Exercise description: Please write out, exactly as given, every line of the entries below up to and including the line with "Task: Open the rule options ellipsis menu".

Saved entries:
——

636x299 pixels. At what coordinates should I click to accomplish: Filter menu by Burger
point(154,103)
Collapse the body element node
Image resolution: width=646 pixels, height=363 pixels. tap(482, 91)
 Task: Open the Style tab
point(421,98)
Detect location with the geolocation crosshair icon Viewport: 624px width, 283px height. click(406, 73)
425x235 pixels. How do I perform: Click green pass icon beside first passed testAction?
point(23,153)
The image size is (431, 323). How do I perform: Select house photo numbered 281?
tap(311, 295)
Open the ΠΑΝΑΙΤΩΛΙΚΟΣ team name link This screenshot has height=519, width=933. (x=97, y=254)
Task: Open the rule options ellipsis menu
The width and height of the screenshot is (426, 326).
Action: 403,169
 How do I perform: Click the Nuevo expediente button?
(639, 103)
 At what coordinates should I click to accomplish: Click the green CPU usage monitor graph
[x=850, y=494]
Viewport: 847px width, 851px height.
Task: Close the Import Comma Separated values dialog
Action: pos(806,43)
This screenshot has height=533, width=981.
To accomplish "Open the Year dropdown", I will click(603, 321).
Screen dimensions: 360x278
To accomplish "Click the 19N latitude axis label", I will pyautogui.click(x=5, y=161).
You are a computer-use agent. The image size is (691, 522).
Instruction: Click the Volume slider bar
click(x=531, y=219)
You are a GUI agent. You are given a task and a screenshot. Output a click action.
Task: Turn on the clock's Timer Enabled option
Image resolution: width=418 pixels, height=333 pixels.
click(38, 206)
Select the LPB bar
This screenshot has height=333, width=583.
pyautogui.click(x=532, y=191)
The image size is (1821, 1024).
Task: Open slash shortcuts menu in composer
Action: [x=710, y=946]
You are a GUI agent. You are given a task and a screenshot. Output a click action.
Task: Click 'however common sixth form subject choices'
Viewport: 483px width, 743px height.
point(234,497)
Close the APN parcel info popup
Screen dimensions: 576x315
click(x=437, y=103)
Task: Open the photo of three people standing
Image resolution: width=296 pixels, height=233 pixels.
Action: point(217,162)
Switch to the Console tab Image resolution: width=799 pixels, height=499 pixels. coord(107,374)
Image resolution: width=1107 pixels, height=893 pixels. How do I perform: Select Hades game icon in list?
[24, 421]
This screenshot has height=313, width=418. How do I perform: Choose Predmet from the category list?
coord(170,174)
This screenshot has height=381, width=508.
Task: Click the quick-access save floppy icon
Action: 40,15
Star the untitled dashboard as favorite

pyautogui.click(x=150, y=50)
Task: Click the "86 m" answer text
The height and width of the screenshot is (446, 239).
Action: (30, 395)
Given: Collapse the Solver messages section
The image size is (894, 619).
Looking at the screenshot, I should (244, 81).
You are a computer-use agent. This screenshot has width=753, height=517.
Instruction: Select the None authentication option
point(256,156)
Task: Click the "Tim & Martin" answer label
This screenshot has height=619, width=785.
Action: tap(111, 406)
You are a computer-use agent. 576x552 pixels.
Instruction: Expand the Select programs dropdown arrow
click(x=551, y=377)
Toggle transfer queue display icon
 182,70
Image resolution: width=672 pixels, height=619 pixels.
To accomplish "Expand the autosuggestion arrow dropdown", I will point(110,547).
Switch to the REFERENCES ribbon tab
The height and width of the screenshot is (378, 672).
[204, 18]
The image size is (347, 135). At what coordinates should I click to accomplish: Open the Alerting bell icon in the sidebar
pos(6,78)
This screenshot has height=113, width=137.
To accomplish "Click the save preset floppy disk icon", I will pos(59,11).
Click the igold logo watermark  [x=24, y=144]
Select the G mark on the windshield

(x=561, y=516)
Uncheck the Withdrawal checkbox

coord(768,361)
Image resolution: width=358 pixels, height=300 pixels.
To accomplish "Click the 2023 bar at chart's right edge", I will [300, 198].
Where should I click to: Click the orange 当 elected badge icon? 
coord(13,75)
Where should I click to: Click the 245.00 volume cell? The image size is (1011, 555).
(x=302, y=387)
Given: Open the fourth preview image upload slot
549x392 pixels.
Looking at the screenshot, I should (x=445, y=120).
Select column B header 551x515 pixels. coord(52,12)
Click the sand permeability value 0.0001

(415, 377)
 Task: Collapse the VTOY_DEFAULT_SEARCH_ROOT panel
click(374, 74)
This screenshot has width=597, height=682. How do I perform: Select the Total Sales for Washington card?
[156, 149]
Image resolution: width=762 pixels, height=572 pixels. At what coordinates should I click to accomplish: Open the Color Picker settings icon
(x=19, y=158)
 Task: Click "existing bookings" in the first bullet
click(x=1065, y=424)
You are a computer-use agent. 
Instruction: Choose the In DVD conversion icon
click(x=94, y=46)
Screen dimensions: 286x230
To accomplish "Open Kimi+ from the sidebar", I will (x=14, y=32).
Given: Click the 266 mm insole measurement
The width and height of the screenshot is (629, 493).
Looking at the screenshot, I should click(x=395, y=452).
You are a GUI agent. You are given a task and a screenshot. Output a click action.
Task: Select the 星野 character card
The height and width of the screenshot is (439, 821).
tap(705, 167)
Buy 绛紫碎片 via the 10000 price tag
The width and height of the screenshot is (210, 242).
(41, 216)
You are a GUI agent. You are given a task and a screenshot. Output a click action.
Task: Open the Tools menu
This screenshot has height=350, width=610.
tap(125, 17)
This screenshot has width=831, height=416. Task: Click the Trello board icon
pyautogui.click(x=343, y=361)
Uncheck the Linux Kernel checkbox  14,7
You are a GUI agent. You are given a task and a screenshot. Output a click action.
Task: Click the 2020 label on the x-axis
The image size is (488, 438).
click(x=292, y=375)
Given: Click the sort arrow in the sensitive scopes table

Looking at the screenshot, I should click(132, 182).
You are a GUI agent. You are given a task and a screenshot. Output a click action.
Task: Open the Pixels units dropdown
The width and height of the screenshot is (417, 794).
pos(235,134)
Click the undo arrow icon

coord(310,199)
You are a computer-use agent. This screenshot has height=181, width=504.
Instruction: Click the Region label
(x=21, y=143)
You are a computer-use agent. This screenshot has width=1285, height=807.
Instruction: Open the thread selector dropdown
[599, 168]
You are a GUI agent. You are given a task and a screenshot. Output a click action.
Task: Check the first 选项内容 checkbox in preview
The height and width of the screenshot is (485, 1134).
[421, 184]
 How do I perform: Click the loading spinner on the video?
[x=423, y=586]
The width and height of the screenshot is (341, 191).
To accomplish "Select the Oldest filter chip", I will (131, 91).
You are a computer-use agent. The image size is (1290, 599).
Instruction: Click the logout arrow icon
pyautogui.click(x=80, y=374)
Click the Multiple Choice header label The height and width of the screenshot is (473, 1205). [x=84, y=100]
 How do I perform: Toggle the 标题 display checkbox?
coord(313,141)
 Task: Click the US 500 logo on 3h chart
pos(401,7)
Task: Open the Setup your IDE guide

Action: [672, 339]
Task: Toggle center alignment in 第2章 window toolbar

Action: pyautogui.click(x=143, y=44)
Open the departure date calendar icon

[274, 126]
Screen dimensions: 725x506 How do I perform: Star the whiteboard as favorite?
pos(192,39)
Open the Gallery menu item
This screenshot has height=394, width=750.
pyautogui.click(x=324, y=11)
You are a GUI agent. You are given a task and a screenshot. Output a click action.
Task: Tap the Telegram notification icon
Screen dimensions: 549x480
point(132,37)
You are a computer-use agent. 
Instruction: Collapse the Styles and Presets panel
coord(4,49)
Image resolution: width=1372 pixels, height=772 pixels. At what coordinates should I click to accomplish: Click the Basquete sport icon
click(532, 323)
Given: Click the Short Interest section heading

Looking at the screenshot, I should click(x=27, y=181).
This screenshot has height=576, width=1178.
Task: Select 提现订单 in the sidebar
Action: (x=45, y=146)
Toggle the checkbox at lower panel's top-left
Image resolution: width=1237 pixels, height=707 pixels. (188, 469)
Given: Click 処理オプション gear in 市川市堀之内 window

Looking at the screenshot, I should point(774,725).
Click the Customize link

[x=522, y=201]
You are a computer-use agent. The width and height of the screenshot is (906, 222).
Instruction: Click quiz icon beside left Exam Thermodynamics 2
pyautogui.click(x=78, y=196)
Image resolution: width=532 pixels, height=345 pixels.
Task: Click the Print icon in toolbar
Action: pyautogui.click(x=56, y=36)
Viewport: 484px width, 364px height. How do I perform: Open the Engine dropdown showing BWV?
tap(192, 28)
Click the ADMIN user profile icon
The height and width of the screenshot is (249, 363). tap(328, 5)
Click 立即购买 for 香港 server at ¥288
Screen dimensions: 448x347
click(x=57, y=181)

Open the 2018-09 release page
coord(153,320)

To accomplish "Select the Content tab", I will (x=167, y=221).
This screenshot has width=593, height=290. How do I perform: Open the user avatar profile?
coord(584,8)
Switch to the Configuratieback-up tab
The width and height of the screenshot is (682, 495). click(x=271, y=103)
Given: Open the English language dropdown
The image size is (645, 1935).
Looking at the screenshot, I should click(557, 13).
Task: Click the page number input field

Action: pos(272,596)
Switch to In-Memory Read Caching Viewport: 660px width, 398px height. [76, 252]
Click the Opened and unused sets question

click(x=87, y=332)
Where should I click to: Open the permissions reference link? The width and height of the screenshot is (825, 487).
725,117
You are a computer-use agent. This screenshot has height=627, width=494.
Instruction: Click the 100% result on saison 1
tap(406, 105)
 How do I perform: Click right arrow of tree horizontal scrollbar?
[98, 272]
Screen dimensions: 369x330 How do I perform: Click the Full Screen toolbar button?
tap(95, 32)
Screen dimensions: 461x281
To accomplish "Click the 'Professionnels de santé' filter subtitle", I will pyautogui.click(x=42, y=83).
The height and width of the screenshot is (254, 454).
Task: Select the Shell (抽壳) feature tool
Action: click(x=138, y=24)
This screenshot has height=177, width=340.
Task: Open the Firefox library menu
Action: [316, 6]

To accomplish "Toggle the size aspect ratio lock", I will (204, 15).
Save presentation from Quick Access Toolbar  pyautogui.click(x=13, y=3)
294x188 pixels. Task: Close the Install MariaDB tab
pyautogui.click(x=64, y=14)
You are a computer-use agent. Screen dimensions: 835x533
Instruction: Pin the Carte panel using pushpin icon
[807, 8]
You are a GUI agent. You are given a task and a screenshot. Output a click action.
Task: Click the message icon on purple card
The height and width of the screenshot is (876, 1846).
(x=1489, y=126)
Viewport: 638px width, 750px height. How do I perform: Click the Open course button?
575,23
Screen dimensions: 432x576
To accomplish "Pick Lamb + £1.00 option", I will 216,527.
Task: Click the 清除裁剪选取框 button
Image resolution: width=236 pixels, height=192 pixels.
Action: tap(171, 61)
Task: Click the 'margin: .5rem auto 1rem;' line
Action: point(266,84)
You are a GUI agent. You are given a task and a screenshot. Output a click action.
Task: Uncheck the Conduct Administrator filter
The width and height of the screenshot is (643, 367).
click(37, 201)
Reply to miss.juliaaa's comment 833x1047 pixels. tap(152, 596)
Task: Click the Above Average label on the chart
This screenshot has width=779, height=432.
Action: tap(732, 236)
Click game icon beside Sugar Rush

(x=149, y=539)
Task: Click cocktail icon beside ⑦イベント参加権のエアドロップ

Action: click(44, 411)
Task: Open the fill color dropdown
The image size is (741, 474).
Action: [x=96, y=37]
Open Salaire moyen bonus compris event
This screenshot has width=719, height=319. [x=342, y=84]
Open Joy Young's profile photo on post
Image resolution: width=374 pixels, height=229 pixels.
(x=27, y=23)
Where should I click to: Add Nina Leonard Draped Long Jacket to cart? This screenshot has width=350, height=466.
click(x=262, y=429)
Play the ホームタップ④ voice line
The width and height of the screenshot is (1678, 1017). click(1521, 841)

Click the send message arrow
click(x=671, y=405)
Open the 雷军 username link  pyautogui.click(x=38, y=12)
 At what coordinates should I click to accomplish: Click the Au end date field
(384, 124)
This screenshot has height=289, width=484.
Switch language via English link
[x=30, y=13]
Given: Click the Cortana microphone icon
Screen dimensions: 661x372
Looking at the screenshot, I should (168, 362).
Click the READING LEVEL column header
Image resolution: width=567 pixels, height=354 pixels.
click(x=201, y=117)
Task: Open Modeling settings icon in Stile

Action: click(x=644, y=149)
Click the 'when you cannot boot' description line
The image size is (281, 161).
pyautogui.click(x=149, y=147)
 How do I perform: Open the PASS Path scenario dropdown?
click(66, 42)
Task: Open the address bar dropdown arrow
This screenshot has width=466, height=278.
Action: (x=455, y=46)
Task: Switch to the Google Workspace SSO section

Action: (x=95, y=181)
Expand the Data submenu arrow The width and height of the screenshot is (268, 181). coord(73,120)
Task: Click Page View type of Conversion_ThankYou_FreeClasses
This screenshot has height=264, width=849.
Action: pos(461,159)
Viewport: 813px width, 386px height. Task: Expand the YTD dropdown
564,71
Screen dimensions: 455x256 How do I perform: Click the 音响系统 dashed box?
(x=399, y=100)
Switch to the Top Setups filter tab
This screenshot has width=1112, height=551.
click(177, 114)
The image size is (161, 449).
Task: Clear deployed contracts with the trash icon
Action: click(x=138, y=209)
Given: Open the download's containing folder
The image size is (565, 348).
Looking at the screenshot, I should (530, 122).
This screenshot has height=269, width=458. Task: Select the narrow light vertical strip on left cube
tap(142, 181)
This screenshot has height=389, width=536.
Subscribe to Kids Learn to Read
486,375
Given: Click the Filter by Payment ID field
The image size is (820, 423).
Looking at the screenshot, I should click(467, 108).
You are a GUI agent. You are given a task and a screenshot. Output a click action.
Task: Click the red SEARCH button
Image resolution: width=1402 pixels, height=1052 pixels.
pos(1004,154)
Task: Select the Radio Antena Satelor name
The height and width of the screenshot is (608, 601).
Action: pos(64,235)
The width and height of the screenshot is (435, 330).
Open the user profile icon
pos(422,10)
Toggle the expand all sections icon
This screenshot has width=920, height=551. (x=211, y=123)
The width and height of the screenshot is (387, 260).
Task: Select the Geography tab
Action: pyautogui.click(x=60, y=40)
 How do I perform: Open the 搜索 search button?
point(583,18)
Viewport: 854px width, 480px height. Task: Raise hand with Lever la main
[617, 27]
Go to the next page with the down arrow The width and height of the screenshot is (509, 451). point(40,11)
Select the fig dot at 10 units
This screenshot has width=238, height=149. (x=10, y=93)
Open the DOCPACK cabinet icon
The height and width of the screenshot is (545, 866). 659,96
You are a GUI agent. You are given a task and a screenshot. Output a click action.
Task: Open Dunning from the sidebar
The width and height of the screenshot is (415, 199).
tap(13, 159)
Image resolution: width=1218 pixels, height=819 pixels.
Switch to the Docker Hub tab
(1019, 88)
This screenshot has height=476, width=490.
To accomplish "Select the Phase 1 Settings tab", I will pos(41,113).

——

Expected answer:
636x299 pixels. At what coordinates should I click to accomplish: Filter menu by Burger
point(154,103)
Collapse the body element node
Image resolution: width=646 pixels, height=363 pixels. tap(482, 91)
 Task: Open the Style tab
point(421,98)
Detect location with the geolocation crosshair icon Viewport: 624px width, 283px height. click(406, 73)
425x235 pixels. How do I perform: Click green pass icon beside first passed testAction?
point(23,153)
The image size is (431, 323). How do I perform: Select house photo numbered 281?
tap(311, 295)
Open the ΠΑΝΑΙΤΩΛΙΚΟΣ team name link This screenshot has height=519, width=933. (x=97, y=254)
Task: Open the rule options ellipsis menu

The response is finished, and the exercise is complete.